Engineering heterostructures with various types of quantum materials can provide an intriguing playground for studying exotic physics induced by proximity effect. Here, we report the successful synthesis of iron-based superconductor FeSe\(_{x}\)Te\(_{1-x}\) (FST) thin films in the entire composition of \(0 \leq x \leq 1\) and its heterostructure with a magnetic topological insulator by using molecular beam epitaxy. Superconductivity is observed in the FST films with an optimal superconducting transition temperature \(T_c\) \(\sim\) 12 K at around x = 0.1. We found that superconductivity survives in the very Te-rich films (\(x \leq 0.05\)), showing stark contrast to bulk crystals with suppression of superconductivity due to an appearance of bicollinear antiferromagnetism accompanied by monoclinic structural transition. By examining thickness t dependence on electrical transport properties, we observed strong suppression of the structural transition in films below t \(\sim\) 100 nm, suggesting that substrate effects may stabilize superconducting phase near the interface.
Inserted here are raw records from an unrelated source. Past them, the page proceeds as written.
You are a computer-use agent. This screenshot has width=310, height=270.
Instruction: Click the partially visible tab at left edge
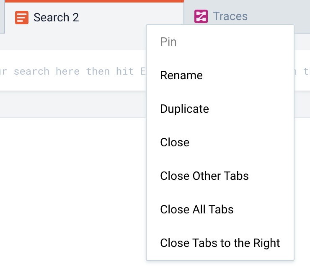pyautogui.click(x=2, y=18)
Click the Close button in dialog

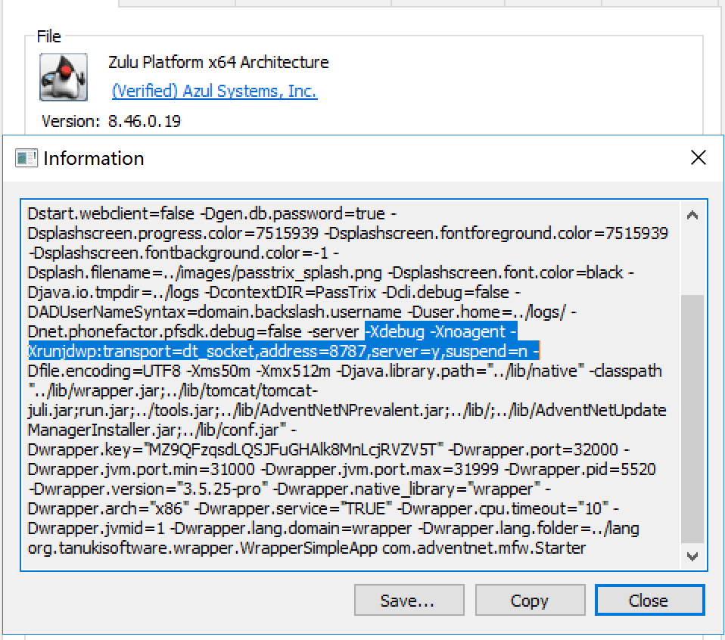point(649,601)
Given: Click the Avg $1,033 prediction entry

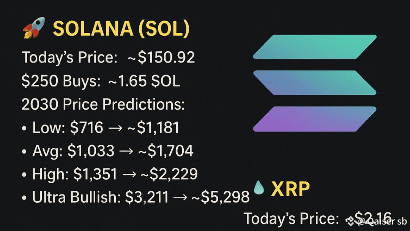Looking at the screenshot, I should tap(74, 151).
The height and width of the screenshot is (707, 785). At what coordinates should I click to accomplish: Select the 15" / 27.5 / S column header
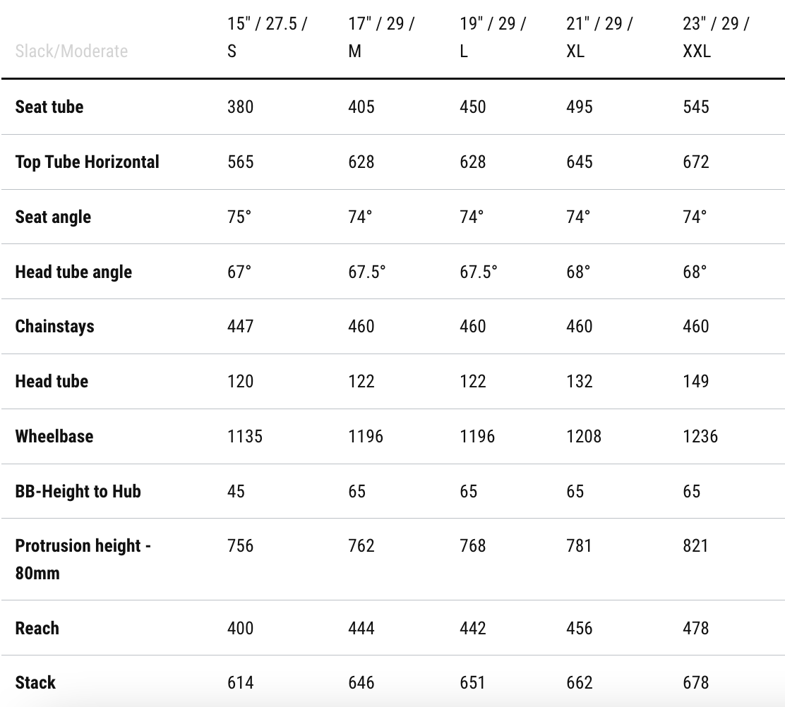pos(267,37)
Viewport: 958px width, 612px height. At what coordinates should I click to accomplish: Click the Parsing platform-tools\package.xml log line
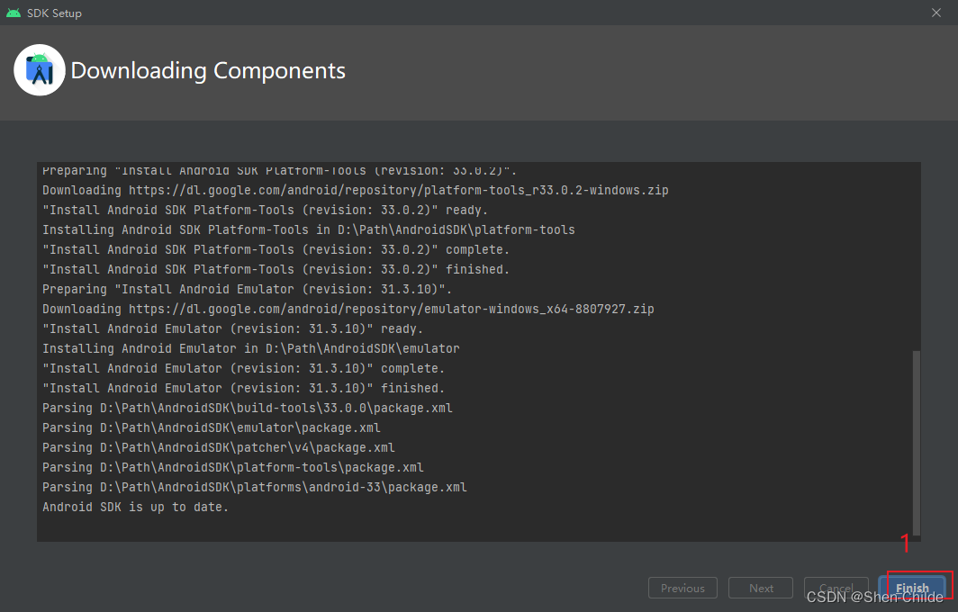(x=233, y=467)
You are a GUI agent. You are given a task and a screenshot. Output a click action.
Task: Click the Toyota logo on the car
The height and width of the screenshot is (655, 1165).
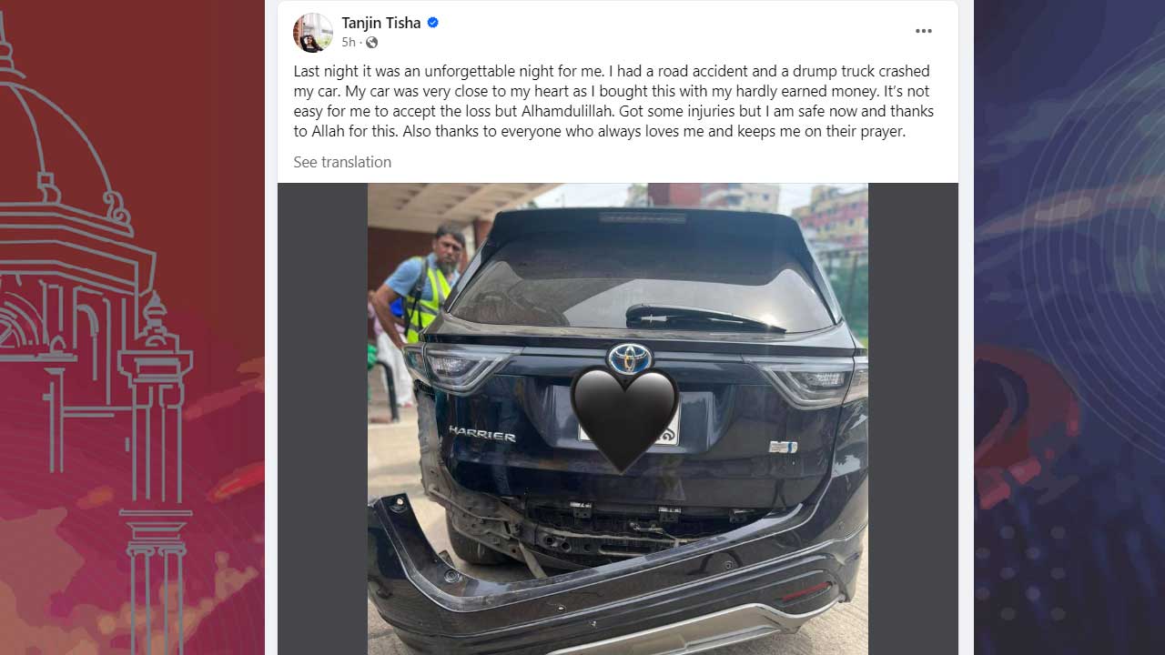[x=630, y=358]
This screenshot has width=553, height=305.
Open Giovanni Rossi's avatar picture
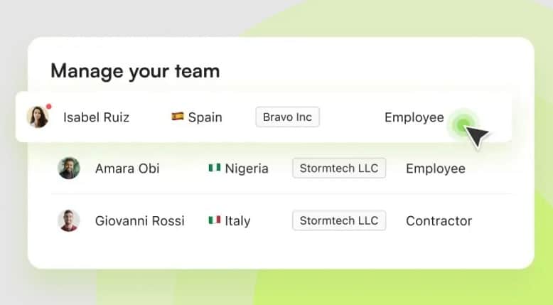pos(69,220)
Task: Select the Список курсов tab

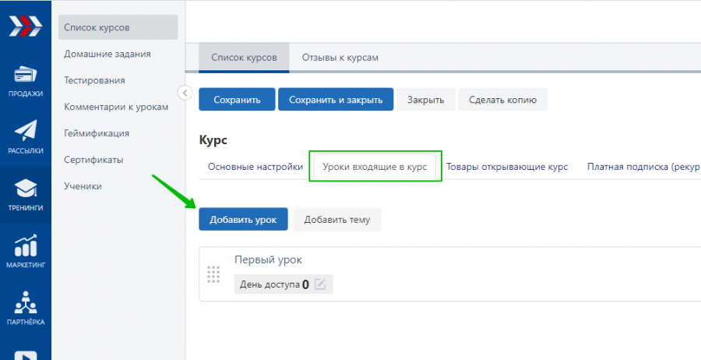Action: click(244, 58)
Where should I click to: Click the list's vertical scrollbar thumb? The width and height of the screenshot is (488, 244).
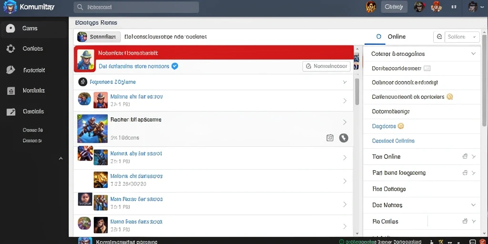click(x=357, y=92)
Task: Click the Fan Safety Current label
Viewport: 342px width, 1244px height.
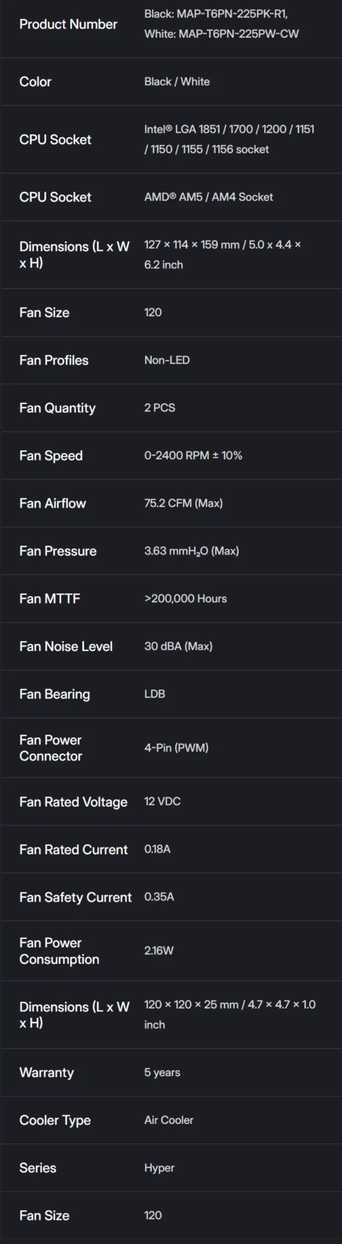Action: [75, 897]
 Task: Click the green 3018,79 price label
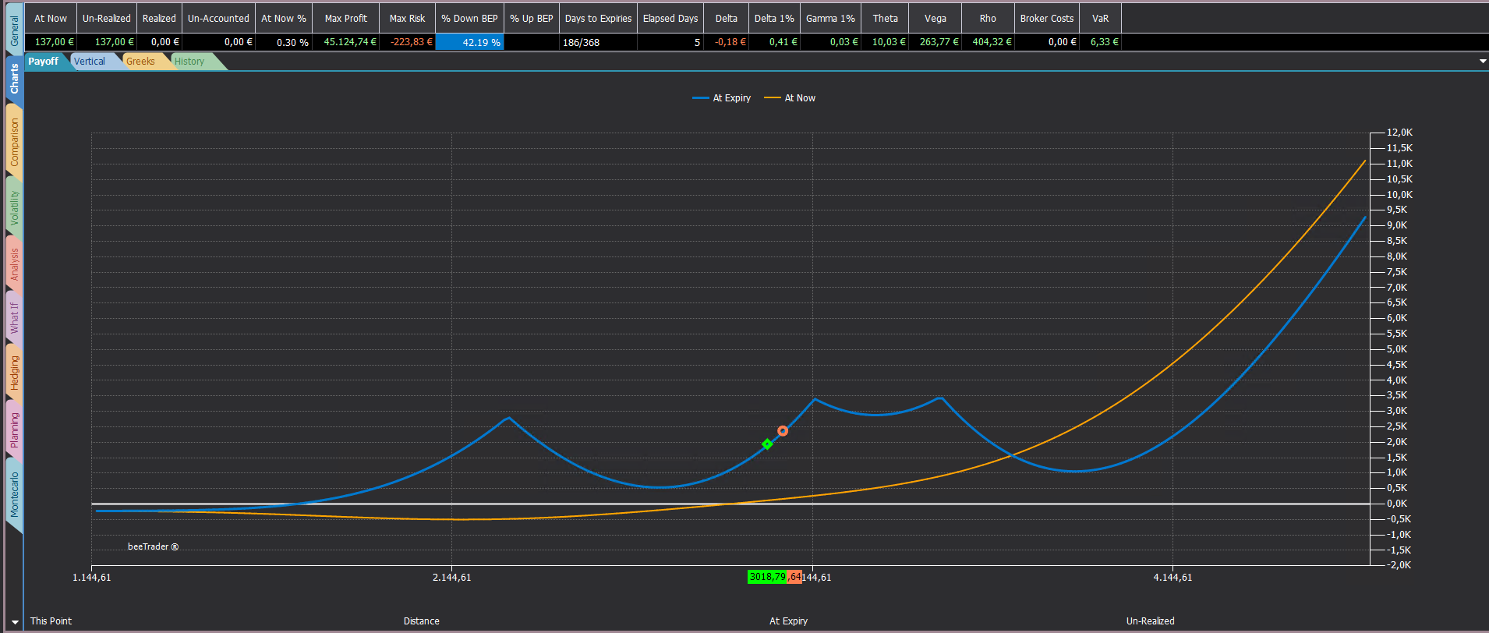(x=767, y=577)
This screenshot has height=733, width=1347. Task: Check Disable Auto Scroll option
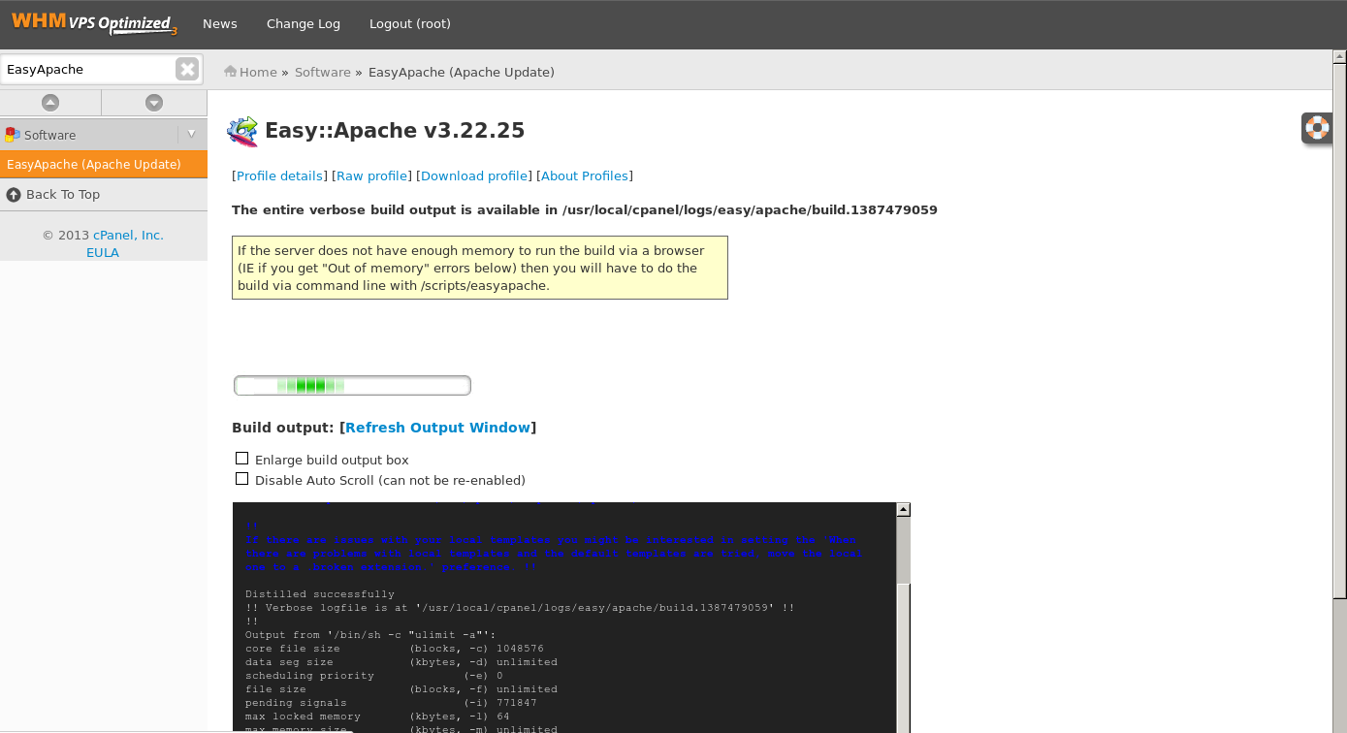pos(242,479)
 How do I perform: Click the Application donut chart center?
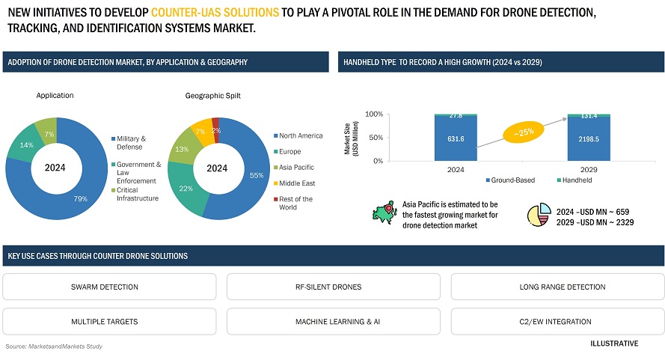56,168
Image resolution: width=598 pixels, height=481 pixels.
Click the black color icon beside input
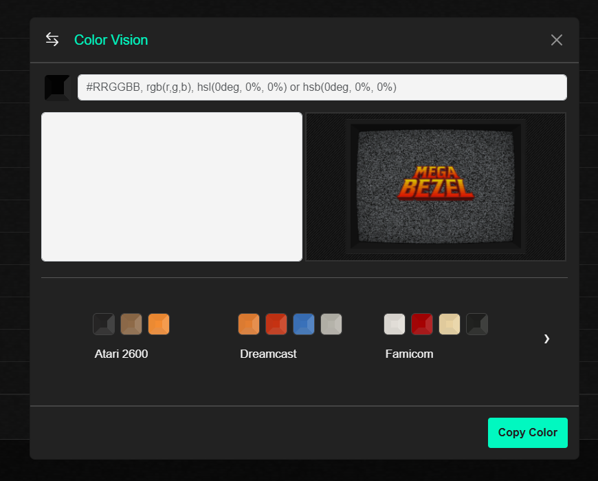[x=57, y=87]
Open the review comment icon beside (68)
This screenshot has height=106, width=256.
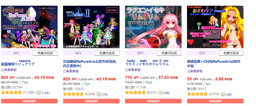[161, 93]
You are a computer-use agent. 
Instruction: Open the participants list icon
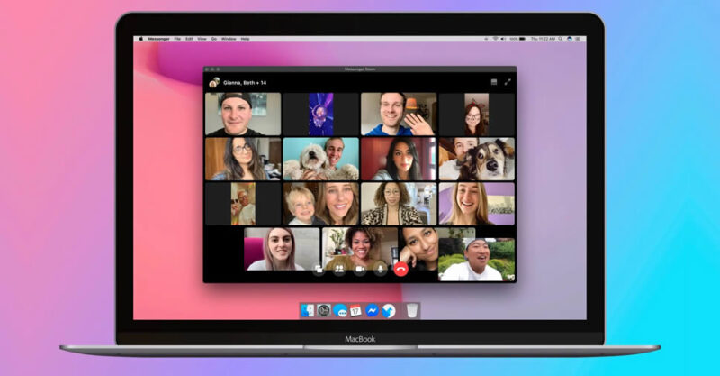pyautogui.click(x=339, y=269)
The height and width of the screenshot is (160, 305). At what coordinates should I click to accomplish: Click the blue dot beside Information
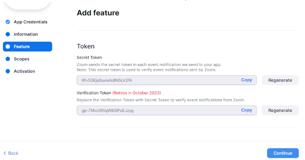pyautogui.click(x=8, y=34)
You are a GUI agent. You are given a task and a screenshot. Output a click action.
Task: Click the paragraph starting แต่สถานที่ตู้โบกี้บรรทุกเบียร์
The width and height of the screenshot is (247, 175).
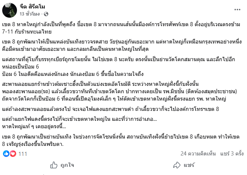(111, 62)
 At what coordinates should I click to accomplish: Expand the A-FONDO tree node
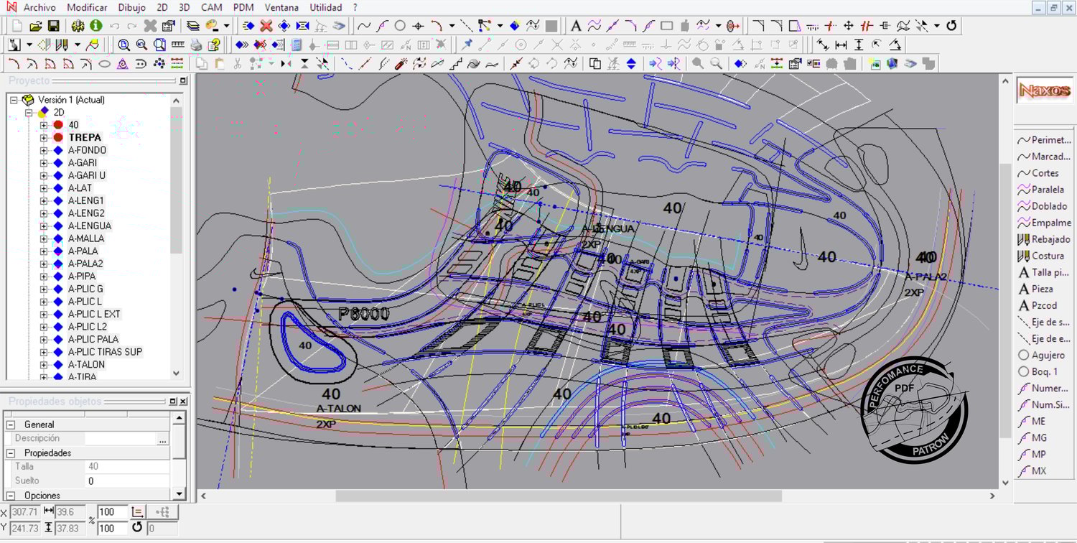click(x=44, y=150)
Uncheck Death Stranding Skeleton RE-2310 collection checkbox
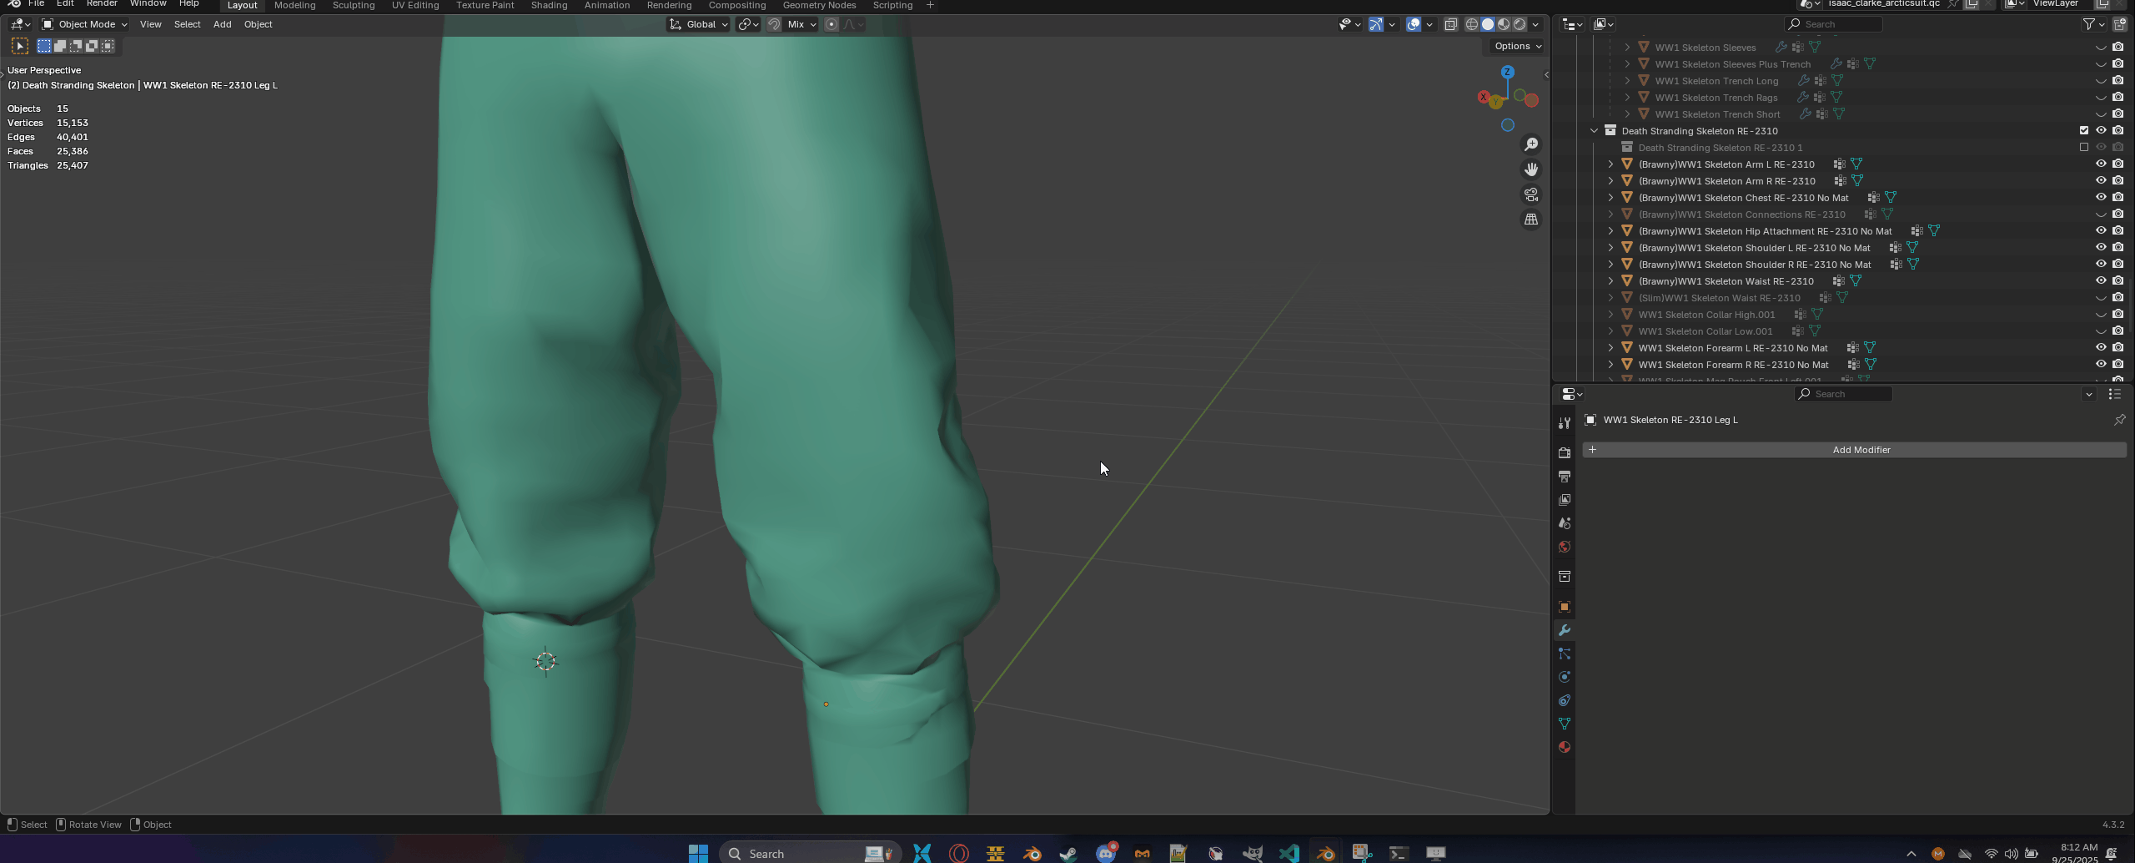This screenshot has width=2135, height=863. [x=2084, y=130]
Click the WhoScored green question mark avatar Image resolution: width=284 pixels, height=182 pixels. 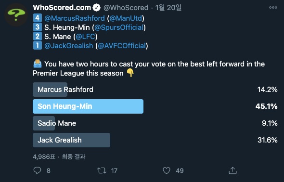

Furthermore, we fabricated all chalcogenide-based heterointerface between FST and magnetic topological insulator (Cr,Bi,Sb)\(_{2}\)Te\(_{3}\) for the first time, observing both superconductivity and large anomalous Hall conductivity. The anomalous Hall conductivity increases with decreasing temperature, approaching to the quantized value of \(e^2/h\) down to the measurable minimum temperature at \(T_c\). The result suggests coexistence of magnetic and superconducting gaps at low temperatures opening at the top and bottom surfaces, respectively. Our novel magnetic topological insulator/superconductor heterostructure could be an ideal platform to explore chiral Majorana edge mode.